• PROVIDED RECORDS
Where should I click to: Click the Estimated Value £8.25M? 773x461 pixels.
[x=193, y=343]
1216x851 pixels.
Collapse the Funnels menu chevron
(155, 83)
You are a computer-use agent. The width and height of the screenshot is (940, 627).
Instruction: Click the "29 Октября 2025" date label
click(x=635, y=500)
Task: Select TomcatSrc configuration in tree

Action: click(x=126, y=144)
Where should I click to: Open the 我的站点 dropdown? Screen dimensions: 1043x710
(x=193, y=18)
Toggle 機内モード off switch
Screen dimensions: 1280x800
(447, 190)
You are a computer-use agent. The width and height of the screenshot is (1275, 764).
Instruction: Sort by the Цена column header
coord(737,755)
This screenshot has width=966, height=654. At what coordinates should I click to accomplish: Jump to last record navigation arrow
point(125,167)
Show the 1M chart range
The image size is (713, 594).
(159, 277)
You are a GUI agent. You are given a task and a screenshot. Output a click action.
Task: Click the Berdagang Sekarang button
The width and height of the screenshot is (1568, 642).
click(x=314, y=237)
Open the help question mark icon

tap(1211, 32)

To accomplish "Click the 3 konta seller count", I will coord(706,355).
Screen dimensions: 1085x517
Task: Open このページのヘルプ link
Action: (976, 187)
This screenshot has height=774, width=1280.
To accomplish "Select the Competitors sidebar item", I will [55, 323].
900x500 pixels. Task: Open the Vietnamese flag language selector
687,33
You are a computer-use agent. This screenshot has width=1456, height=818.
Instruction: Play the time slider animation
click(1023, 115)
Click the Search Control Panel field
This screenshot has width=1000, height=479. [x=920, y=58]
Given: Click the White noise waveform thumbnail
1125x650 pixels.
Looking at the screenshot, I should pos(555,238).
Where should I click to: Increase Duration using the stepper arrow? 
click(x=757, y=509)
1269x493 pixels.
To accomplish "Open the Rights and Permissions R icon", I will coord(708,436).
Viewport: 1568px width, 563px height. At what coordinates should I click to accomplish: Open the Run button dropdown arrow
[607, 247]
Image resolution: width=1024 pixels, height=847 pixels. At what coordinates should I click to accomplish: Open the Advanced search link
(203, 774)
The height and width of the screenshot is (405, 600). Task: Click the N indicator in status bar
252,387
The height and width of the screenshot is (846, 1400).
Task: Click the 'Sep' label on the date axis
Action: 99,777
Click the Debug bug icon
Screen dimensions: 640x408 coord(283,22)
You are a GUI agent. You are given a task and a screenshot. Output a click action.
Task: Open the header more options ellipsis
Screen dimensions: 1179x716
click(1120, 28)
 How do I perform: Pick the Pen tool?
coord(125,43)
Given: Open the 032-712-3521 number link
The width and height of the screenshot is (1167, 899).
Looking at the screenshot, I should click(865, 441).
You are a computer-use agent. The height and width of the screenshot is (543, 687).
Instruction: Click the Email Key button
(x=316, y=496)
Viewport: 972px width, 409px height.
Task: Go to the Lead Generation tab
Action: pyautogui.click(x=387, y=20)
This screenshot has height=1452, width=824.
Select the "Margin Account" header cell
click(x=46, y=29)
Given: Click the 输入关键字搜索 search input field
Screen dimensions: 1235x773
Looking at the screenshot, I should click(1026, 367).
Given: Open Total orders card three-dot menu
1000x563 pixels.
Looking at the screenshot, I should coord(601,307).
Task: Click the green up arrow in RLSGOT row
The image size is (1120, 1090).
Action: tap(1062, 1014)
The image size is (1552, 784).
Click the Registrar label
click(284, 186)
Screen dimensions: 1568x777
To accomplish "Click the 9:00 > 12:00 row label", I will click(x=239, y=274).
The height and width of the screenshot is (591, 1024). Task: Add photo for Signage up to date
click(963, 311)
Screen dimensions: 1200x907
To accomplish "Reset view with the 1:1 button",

• WHAT YOU SHOULD DO
Please transcribe, exactly and with nothing added, the lines from the first line of the material above through the line that contains "You are a computer-use agent. This".

• RESPONSE AREA
Where should I click to: Click the Estimated Value £8.25M? 773x461 pixels.
[x=193, y=343]
1216x851 pixels.
Collapse the Funnels menu chevron
(155, 83)
You are a computer-use agent. The width and height of the screenshot is (940, 627).
Instruction: Click the "29 Октября 2025" date label
click(x=635, y=500)
Task: Select TomcatSrc configuration in tree

Action: click(x=126, y=144)
Where should I click to: Open the 我的站点 dropdown? Screen dimensions: 1043x710
(x=193, y=18)
Toggle 機内モード off switch
Screen dimensions: 1280x800
(447, 190)
You are a computer-use agent. The width and height of the screenshot is (1275, 764).
Instruction: Sort by the Цена column header
coord(737,755)
This screenshot has width=966, height=654. At what coordinates should I click to accomplish: Jump to last record navigation arrow
point(125,167)
Show the 1M chart range
The image size is (713, 594).
(159, 277)
You are a GUI agent. You are given a task and a screenshot. Output a click action.
Task: Click the Berdagang Sekarang button
The width and height of the screenshot is (1568, 642).
click(x=314, y=237)
Open the help question mark icon

tap(1211, 32)

To accomplish "Click the 3 konta seller count", I will coord(706,355).
Screen dimensions: 1085x517
Task: Open このページのヘルプ link
Action: (976, 187)
This screenshot has height=774, width=1280.
To accomplish "Select the Competitors sidebar item", I will [55, 323].
900x500 pixels. Task: Open the Vietnamese flag language selector
687,33
You are a computer-use agent. This screenshot has width=1456, height=818.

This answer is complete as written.